The two-speed economy observed during the mining investment and construction boom has shifted to the eastern states, led by New South Wales and Victoria states, Commonwealth Bank of Australia (CBA) said in a note to clients.
"In fact, it's largely Sydney and Melbourne propping up national incomes," CBA senior economist Gareth Aird said. "The big influence that NSW and Victoria have on the national figures means that pretty soft conditions throughout the rest of Australia have flown under the radar."
Headline figures show Australia growing at 3.3 percent over the year to June thanks to public investment in transport infrastructure by state economies offsetting the falls in Australia's resources sector.

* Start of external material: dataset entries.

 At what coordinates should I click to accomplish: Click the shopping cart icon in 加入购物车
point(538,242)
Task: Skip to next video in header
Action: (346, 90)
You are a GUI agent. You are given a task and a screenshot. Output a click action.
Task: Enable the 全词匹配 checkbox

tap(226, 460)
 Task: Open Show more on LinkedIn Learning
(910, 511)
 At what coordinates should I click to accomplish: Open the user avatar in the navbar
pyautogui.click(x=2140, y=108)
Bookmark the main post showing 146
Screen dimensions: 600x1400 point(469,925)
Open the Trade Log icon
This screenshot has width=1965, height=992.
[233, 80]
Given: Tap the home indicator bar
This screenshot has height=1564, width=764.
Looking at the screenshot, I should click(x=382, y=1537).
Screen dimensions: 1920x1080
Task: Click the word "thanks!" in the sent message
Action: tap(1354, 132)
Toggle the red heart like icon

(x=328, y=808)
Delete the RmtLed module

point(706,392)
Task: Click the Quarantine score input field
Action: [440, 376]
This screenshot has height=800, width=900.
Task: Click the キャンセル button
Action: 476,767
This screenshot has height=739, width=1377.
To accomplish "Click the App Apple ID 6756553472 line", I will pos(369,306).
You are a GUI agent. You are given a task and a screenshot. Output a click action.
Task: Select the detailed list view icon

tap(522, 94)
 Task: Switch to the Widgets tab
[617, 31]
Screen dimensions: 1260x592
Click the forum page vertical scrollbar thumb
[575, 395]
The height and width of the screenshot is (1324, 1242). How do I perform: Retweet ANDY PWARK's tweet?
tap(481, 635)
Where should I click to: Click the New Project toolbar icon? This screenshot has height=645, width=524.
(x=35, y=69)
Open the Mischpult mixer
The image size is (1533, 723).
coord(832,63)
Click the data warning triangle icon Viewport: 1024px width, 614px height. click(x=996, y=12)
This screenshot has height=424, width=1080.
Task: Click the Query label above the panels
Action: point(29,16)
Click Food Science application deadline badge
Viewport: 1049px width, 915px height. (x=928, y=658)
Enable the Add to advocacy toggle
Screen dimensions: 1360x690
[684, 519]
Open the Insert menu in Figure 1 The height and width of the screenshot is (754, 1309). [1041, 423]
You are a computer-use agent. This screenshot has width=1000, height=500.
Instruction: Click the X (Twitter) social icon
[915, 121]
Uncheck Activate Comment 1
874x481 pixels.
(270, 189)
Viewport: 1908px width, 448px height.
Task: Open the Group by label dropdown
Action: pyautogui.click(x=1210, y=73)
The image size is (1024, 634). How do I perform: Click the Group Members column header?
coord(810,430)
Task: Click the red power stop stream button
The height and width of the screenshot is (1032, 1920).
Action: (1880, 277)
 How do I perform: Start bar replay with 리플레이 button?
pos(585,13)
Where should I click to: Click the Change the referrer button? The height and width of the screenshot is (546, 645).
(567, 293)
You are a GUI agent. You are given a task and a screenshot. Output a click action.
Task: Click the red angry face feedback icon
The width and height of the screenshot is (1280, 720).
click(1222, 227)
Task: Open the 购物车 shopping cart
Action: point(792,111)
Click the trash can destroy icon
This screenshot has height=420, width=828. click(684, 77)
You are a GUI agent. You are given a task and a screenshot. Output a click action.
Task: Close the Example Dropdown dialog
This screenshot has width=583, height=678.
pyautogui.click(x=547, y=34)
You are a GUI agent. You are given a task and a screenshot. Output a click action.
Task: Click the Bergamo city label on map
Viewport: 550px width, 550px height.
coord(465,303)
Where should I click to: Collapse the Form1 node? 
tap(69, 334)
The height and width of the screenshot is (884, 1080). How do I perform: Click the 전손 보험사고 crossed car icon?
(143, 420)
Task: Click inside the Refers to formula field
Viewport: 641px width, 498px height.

These public works are occurring in New South Wales (NSW) state and Victoria.
"For the rest of Australia, business investment is down 17.2 percent through the year to the second quarter 2016 ... driven by a huge fall in spending in Queensland state and Western Australia state because of the downturn in mining capex," Aird said, conceding the Australian Capital Territory has seen a lift in business investment.
"This is a pretty poor result considering the stimulus that has come through from lower interest rates and a lower Australian dollar."
On all metrics including dwelling prices, building approvals, employment growth and unemployment, the two eastern states are decidedly stronger.
The unemployment rate however is not as useful an indicator to determine the labour market's slack as underemployment has been rising across Australia, leading to weak wage growth.
"Normally, softness in the labor market and below-target inflation would imply that policy easing is forthcoming," Aird said, adding it would boost activity in Australia's tradables sector.
The Reserve Bank of Australia (RBA) however are reluctant to cut given the strength in the Sydney and Melbourne property markets.
"The lesson here is that the new two-speed economy means that currently monetary policy settings are likely to be suboptimal for the rest of Australia outside of Sydney and Melbourne," Aird said, noting should those markets stall, easing would come back on the agenda. "Of course, that stimulus could come via fiscal policy."
Economists have previously called for the central government to increase fiscal stimulus as the sluggish income growth, combined with ongoing global economic and political uncertainty is making households and businesses cautious to respond to changes in monetary policy.
Australia however are continuing their austerity measures in a bid to shore up their coveted triple-A credit rating.
But global ratings agencies have warned Australia a halt to ballooning government spending was not enough to ensure sovereign AAA ratings were maintained, arguing revenue raising measures are also needed to curb growing debt which was "credit negative."